• Challenges
a - In the drifting-boat story, what was in the locker forward of the center console?
b - Summarize the drifting-boat story in two sentences.
c - Quote the drifting-boat story starting at "Even thirty years" and ending at "two Budweiser.".

How not to be a good Samaritan?
How not to be a good Samaritan?
I once found a pretty new boat drifting
unattended in the back bay behind Fort Myers Beach. An attached bow
line was wrapped around a cleat that had pulled loose from a wooden
object. There was no mid-line and the boats rear cleat was missing.
I put a tow line on it and called the
Coast Guard. I stood by while the rubber Ducky raced towards me.
Chalk that up to youthful exuberance. I'm sure the fine would be huge
for any civilian boater who ran the idle speed zones that way but
they could get away with it because the public safety might be
involved. Which it often is from the massive wake that rubber Ducky
can throw.
A long time ago, a young woman was
climbing out of her Choy Lee sailboat docked at the old Pearl Street
Marina when youthful exuberance knocked her off the ladder and onto
the cabin sole where she broke her leg and fractured her skull.
Whether she was high on a combination of narcotics at the time or
subsequent to her injuries, she was forced to climb out of the boat
and crawl up the dock to the office.
Even thirty years ago the guys in
uniforms could be mighty intimidating, “Put your hands up....I said
PUT YOUR HANDS UP!” So I put my hands up. Not to difficult.
“I'm the one who called,” I said to
the baby faced Coastie who boarded my boat. He just grunted and
continued searching my boat for contraband. In the locker forward of
the center console were five empty beer cans, three Miller Lights and
two Budweiser.
“I insist you confiscate those cans
and take them to your finger print lab. I am sure my prints aren't on
them because I only drink Pabst Blue Ribbon. My sneaky friends must
have stashed them there, I'm sure!”
“I'm going to have to do a field
sobriety test,” said the baby faced Coastie .

• Supplied information

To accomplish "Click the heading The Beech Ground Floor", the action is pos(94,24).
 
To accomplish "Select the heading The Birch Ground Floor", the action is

• Answer set
a - Five empty beer cans: three Miller Lights and two Budweiser.

b - The narrator found a new boat drifting unattended in the back bay behind Fort Myers Beach, put a tow line on it, called the Coast Guard, and stood by while the rubber Ducky raced over. Ordered to put both hands up, the narrator watched a baby-faced Coastie board and search the boat, find five empty beer cans despite the narrator's claim to drink only Pabst Blue Ribbon, and announce a field sobriety test.

c -
Even thirty years ago the guys in
uniforms could be mighty intimidating, “Put your hands up....I said
PUT YOUR HANDS UP!” So I put my hands up. Not to difficult.
“I'm the one who called,” I said to
the baby faced Coastie who boarded my boat. He just grunted and
continued searching my boat for contraband. In the locker forward of
the center console were five empty beer cans, three Miller Lights and
two Budweiser.